Available hours and the amount of people able to get tested differentiate with each day the surveillance testing takes place throughout the semester and school officials said they advise students to sign up well in advance for better chances of getting tested. 

“After I signed up for testing, I was sent another email that told me to go to the testing site between 12:45 p.m. and 1:30 p.m.,” Pool said

 Students are not the only people having problems with testing, as some employees have not returned to campus because of testing, or if they have returned, found themselves experiencing changes to their work environments. 

“It has been quiet here compared to what was expected and what it is said to usually be like in the store before the start of a semester” said Eliza Dreier, the UNCA Bookstore manager.

 From dealing with textbook pick ups and recent book shipping, UNCA Bookstore employees said they find it difficult to adjust to serving customers in the first week of remote learning. The high demand in online orders comes just after a long and slow fall semester with barely any online orders and plenty of in-person pickups. The anticipation for a large crowd was thought of and preparations for the spring semester began back at the beginning of December.

Dreier has also said so far there have been more online orders than in-person pick ups, which means that the estimated date for the beginning of the semester rush won’t start until Jan. 17 and that the reason for the high demand in online books either being shipped out or later picked up is because of the testing rules and the fact that not everyone had to come back to campus.  

“I have seen more online orders and shipping orders because of student delays with testing before coming back onto campus,” Dreier said.
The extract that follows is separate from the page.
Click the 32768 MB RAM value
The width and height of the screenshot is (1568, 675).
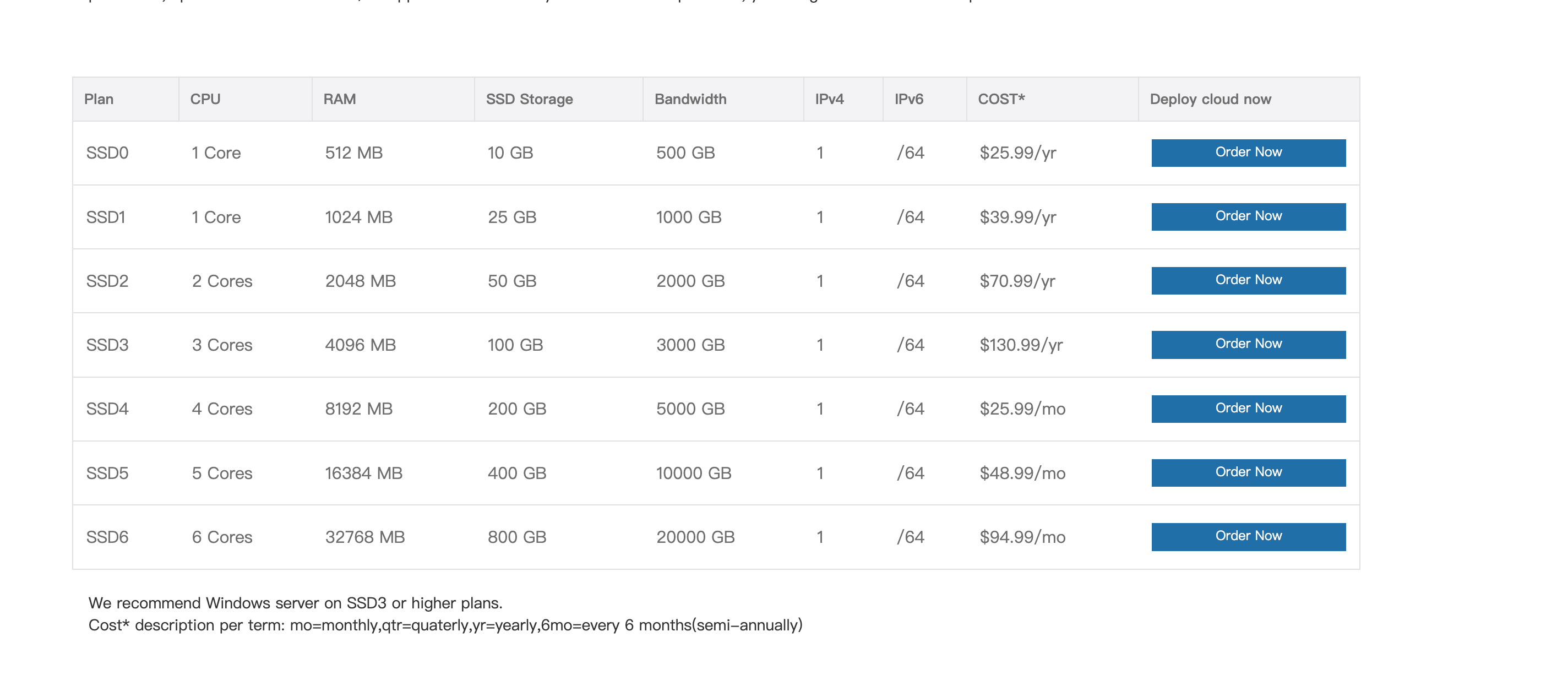coord(365,536)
Regardless of Dreier’s and other employee’s statuses, they continue to take measures to make sure that others can be safe. 

 “I did take multiple COVID tests myself for peace of mind and just in case before returning to work, but to my knowledge, I am technically not a university employee, so I got tested anyway before to be safe,” Drier said.

Brennan Cotton, a guest services worker at Highsmith said they get their fair share of COVID testing related questions. 

“I get about three of four questions from individuals a day about testing,” Cotton said. 

The desk is equipped with masks for the students and staff who need them. 

“I think we are doing a good job overall telling and showing people the testing sites, but there are still a lot of obscure questions,” Cotton said. 

According to Cotton, the building is useful overall and helpful for students and staff who need them. 

“I feel we don’t have enough testing because of supply issues and especially with people coming back, so it is really worrisome for sure,” Cotton said.